(Stored items)

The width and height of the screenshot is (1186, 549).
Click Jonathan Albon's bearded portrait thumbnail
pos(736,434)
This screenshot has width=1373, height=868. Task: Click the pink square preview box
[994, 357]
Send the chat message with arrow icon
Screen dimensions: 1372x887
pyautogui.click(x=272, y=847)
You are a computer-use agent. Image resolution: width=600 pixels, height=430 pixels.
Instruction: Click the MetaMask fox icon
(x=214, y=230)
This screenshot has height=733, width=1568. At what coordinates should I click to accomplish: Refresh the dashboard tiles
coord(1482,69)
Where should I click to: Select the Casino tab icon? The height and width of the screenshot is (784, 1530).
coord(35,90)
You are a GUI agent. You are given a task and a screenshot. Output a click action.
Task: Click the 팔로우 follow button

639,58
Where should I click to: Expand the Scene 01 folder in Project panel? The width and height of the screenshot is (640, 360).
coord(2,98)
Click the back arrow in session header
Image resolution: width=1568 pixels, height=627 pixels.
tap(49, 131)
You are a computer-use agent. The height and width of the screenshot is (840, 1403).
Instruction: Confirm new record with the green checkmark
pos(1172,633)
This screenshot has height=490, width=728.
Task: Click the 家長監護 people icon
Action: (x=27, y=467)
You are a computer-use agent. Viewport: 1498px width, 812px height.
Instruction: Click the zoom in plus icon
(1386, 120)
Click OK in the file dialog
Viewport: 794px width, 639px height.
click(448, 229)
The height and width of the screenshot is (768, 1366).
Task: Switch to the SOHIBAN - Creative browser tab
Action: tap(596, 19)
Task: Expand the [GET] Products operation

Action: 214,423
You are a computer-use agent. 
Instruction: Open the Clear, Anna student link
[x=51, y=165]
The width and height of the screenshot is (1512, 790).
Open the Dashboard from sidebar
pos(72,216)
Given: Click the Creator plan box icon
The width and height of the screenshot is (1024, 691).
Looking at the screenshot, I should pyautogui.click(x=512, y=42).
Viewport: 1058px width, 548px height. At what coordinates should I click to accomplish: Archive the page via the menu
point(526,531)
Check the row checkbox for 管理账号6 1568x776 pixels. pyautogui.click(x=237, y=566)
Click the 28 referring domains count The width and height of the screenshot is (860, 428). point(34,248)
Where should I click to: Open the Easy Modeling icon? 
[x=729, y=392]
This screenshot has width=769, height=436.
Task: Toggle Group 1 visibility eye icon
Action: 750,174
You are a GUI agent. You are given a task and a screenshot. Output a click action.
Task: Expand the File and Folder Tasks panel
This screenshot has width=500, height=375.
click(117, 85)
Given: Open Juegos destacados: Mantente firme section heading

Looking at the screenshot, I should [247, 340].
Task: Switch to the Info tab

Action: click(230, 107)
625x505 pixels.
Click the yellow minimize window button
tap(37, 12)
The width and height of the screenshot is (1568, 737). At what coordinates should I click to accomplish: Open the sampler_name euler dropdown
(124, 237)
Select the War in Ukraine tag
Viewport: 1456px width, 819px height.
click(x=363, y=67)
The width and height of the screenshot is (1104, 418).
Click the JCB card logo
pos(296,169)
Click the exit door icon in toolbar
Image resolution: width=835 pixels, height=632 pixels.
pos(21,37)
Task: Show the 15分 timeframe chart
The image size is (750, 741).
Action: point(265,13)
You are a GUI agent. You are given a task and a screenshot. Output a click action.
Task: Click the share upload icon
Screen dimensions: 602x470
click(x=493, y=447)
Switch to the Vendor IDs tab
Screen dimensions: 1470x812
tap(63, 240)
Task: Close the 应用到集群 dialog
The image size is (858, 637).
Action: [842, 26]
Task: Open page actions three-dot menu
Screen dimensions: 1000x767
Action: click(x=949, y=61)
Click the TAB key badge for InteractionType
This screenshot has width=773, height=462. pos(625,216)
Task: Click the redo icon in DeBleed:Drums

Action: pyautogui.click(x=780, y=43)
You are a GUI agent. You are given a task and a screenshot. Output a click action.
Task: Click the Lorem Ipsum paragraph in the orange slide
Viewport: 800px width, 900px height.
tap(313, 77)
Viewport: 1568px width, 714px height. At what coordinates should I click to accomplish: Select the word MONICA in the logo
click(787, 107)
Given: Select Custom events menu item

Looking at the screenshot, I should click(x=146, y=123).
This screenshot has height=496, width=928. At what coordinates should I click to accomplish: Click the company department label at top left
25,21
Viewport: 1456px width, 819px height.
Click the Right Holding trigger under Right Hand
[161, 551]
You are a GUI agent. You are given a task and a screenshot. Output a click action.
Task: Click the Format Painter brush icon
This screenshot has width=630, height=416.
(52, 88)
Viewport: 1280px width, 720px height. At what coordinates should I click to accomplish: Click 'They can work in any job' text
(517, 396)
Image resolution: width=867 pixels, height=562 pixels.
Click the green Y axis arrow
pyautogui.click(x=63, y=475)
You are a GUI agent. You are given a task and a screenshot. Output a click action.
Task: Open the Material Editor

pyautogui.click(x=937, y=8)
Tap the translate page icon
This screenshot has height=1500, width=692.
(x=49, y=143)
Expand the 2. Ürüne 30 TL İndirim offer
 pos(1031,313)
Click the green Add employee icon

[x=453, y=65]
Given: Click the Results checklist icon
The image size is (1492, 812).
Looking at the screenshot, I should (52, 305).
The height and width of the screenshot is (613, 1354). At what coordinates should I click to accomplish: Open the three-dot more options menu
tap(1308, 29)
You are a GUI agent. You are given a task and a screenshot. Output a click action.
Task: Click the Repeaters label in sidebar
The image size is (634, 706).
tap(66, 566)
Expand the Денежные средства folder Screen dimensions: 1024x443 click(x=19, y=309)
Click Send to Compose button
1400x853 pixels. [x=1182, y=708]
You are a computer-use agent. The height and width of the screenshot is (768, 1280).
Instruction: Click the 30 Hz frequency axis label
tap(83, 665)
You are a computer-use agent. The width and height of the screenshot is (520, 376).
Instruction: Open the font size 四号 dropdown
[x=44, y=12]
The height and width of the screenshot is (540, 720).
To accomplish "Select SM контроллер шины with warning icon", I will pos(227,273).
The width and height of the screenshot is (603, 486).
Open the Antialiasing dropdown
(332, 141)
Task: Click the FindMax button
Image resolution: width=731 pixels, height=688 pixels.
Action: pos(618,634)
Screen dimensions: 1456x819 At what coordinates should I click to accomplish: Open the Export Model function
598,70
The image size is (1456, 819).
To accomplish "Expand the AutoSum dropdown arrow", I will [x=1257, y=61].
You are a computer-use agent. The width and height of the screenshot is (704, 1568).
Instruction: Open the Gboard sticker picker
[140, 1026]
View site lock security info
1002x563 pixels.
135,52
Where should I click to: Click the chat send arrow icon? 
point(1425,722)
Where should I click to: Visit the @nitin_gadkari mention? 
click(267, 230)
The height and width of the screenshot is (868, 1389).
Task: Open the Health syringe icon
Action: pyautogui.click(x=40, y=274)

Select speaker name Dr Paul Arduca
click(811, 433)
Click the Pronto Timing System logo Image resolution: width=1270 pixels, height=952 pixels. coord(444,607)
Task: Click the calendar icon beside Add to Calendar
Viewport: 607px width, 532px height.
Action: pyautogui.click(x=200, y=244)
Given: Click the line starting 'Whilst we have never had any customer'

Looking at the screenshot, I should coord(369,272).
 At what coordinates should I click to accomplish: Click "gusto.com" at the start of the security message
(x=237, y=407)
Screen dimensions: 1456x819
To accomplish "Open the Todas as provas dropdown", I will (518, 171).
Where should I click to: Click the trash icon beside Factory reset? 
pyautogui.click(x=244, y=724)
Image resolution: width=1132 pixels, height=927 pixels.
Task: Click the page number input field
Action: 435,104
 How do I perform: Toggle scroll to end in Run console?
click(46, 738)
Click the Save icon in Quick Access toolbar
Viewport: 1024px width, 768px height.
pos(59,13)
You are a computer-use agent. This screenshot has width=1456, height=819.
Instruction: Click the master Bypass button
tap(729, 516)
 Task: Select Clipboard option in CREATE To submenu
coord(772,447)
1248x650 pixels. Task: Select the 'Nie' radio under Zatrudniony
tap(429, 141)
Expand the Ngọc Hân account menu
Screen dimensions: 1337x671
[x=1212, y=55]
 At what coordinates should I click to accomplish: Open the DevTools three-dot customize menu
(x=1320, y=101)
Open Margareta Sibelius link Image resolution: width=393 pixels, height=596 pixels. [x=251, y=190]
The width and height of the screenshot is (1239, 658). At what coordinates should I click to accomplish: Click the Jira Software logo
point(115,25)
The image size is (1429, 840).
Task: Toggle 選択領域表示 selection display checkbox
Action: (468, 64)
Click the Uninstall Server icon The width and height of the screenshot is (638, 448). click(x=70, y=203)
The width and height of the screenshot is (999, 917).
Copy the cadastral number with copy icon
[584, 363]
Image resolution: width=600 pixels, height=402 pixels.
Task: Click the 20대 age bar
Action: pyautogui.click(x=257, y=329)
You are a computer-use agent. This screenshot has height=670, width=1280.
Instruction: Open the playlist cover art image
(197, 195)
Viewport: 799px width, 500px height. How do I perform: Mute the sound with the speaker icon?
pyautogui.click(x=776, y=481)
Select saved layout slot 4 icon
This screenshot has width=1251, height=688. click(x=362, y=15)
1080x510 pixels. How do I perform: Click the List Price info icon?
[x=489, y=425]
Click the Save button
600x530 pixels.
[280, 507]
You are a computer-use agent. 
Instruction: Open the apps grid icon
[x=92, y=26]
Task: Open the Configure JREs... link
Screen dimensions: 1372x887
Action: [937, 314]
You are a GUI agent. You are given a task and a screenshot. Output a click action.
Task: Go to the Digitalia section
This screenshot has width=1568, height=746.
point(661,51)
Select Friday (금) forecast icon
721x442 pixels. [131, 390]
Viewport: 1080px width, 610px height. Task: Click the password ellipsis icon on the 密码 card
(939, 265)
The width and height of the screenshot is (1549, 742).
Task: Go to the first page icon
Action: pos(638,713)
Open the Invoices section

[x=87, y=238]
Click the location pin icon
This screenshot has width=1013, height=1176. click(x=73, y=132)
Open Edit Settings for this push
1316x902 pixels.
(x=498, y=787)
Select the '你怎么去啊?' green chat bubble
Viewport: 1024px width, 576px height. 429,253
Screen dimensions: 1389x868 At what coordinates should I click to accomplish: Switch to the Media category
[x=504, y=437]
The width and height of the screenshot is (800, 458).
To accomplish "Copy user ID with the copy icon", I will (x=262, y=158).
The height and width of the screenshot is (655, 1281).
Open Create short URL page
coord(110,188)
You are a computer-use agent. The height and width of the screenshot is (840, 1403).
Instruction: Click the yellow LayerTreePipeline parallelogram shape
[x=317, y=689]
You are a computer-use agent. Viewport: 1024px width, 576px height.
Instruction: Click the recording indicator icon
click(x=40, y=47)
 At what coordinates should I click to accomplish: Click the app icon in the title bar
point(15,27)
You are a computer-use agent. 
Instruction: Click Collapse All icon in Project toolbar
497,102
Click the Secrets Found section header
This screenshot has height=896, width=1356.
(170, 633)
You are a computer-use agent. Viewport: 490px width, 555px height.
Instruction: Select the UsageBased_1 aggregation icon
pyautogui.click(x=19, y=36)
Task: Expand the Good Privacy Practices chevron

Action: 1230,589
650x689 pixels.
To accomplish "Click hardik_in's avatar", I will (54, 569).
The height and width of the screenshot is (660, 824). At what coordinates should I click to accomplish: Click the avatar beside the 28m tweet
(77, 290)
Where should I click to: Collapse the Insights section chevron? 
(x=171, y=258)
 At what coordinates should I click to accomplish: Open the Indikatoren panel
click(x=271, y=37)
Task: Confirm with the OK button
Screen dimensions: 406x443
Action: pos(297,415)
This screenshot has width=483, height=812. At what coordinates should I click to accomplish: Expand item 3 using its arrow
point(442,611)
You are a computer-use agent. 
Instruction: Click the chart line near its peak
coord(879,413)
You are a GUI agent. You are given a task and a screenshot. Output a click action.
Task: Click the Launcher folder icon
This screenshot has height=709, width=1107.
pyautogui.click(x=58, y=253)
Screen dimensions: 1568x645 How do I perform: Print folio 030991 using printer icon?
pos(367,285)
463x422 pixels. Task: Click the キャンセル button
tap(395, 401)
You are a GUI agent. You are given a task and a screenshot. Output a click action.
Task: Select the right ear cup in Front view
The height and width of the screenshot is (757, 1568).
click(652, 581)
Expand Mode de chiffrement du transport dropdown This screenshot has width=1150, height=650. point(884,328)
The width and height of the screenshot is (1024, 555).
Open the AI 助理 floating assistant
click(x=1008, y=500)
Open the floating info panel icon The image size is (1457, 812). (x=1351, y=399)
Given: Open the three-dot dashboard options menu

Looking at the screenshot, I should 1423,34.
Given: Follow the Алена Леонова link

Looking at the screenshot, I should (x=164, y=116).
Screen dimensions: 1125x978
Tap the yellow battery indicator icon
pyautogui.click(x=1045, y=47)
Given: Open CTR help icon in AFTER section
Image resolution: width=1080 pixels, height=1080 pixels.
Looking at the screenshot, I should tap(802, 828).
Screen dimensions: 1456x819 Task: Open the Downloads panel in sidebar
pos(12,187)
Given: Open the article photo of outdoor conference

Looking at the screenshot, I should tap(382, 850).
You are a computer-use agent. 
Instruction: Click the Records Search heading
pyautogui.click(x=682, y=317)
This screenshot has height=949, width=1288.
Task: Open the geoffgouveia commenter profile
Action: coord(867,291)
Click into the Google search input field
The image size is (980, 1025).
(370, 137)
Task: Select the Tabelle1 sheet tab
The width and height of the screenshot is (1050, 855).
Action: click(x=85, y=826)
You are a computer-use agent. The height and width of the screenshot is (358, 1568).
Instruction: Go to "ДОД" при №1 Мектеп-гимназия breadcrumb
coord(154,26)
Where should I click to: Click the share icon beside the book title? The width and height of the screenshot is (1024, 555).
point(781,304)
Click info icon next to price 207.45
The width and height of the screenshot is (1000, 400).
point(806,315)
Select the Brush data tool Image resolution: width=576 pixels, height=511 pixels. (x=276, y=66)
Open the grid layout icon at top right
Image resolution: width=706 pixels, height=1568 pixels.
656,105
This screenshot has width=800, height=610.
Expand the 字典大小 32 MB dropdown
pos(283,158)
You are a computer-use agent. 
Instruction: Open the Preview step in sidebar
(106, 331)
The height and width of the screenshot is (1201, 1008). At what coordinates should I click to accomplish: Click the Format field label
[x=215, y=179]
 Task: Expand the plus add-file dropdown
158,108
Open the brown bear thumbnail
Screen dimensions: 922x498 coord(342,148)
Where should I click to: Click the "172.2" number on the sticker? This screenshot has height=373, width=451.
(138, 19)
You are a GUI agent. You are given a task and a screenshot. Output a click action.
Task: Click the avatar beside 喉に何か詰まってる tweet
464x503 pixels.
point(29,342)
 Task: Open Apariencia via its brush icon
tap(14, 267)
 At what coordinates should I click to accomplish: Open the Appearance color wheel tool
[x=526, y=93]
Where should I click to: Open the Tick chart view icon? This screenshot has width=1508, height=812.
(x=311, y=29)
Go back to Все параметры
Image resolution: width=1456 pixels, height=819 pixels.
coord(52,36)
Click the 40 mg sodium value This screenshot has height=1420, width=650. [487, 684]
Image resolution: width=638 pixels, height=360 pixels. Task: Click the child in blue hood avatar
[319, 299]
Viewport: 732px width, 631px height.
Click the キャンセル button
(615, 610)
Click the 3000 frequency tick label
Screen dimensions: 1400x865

_PROBLEM DESCRIPTION_:
Pick out each line in the material above that contains the string "chat", and copy those lines out. Case counts.

_EXERCISE OUTPUT_:
Send the chat message with arrow icon
Where should I click to: Click the chat send arrow icon? 
Select the '你怎么去啊?' green chat bubble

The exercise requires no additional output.